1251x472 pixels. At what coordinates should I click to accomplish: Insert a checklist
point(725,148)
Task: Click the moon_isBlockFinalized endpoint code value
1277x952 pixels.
--
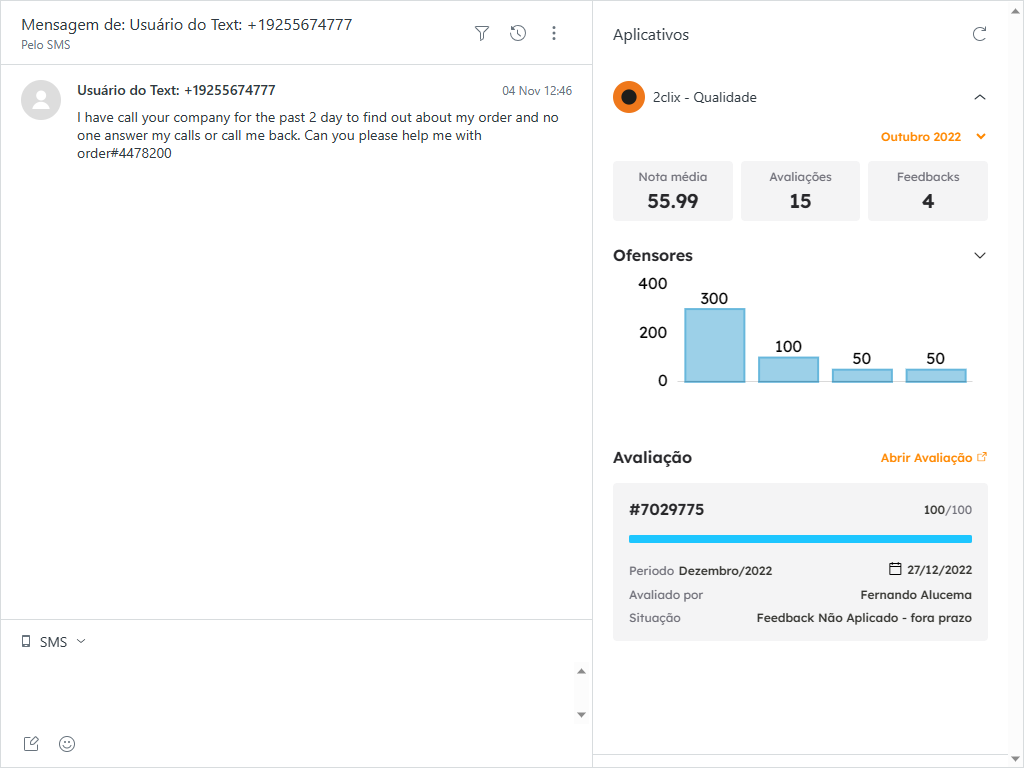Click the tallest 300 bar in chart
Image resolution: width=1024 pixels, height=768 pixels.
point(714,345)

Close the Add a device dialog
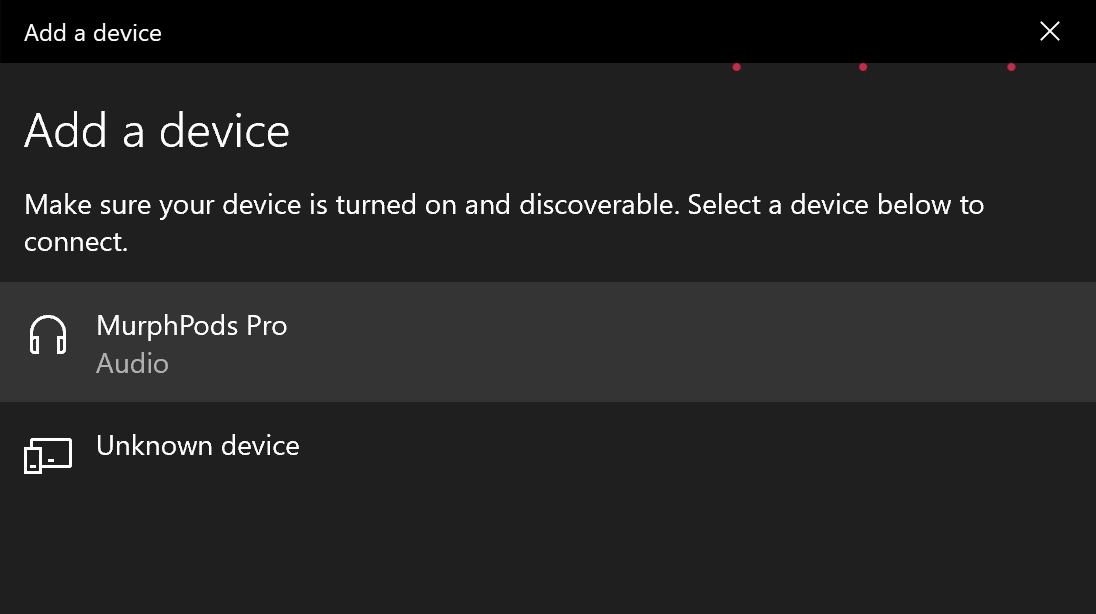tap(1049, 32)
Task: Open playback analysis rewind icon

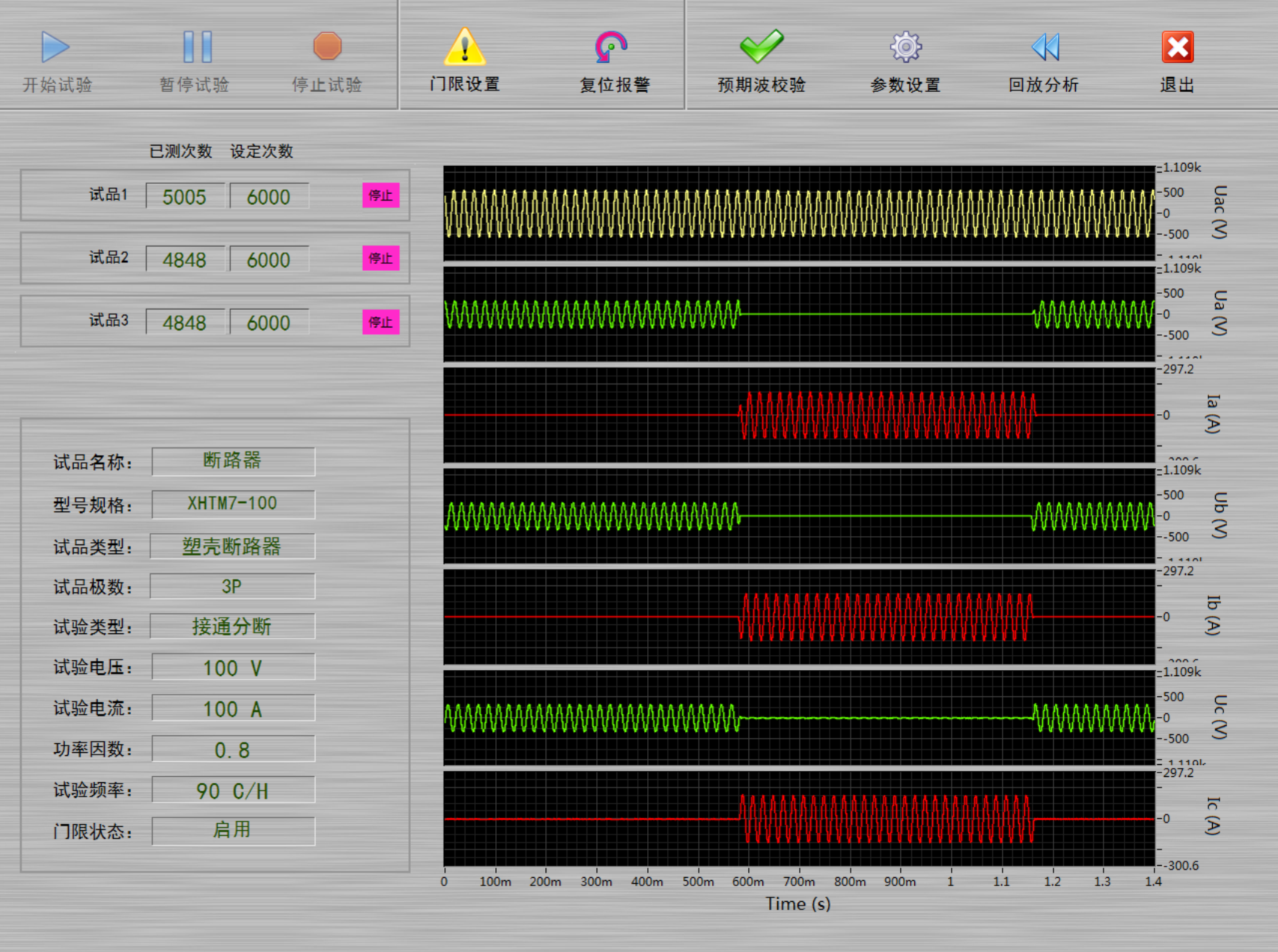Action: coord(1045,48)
---
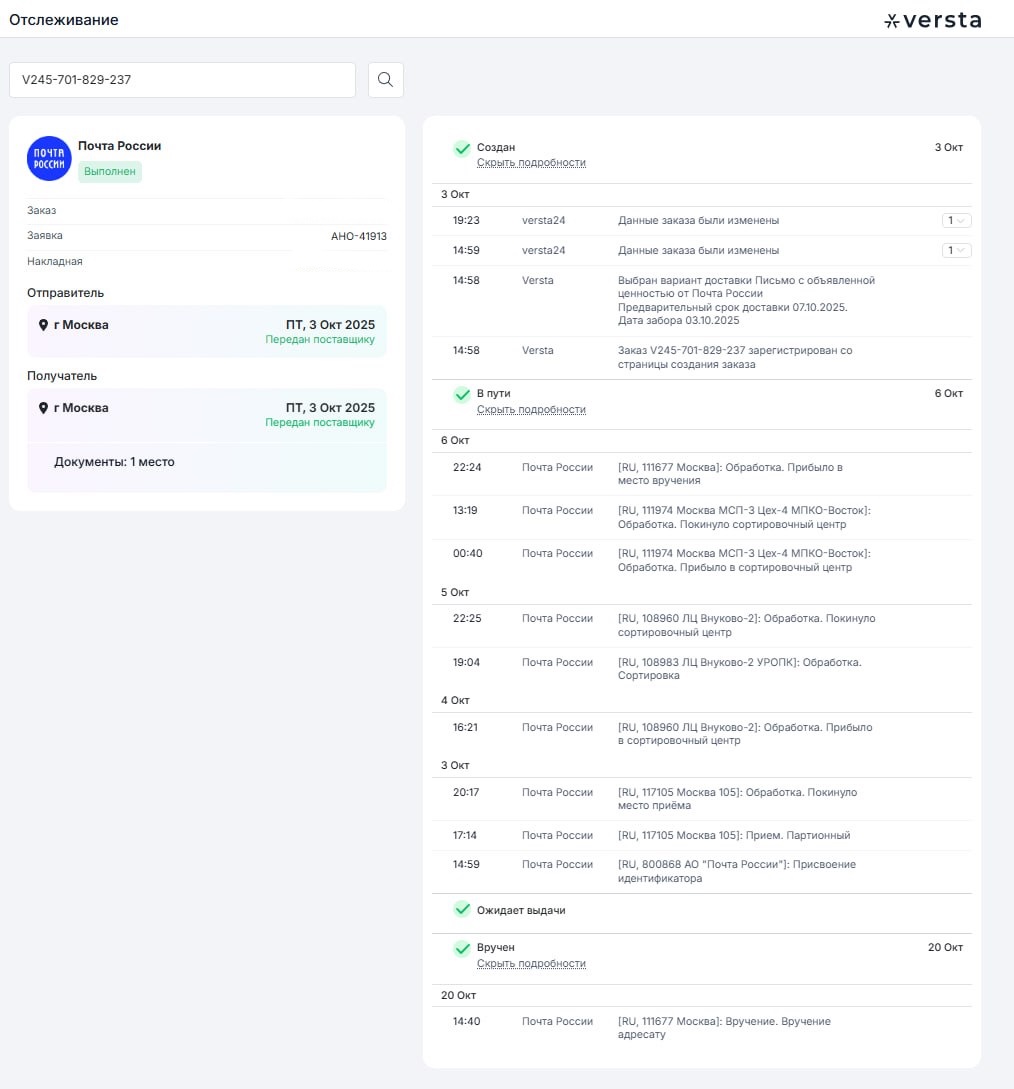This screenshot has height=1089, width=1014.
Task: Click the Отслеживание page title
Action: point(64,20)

## Written request
From the items above, extract every line that contains the string "pixels". Matching is case-sensitive.

## Answer for the task
1251x472 pixels. At what coordinates should I click to accomplish: Insert a checklist
1277x952 pixels.
Image resolution: width=1024 pixels, height=768 pixels.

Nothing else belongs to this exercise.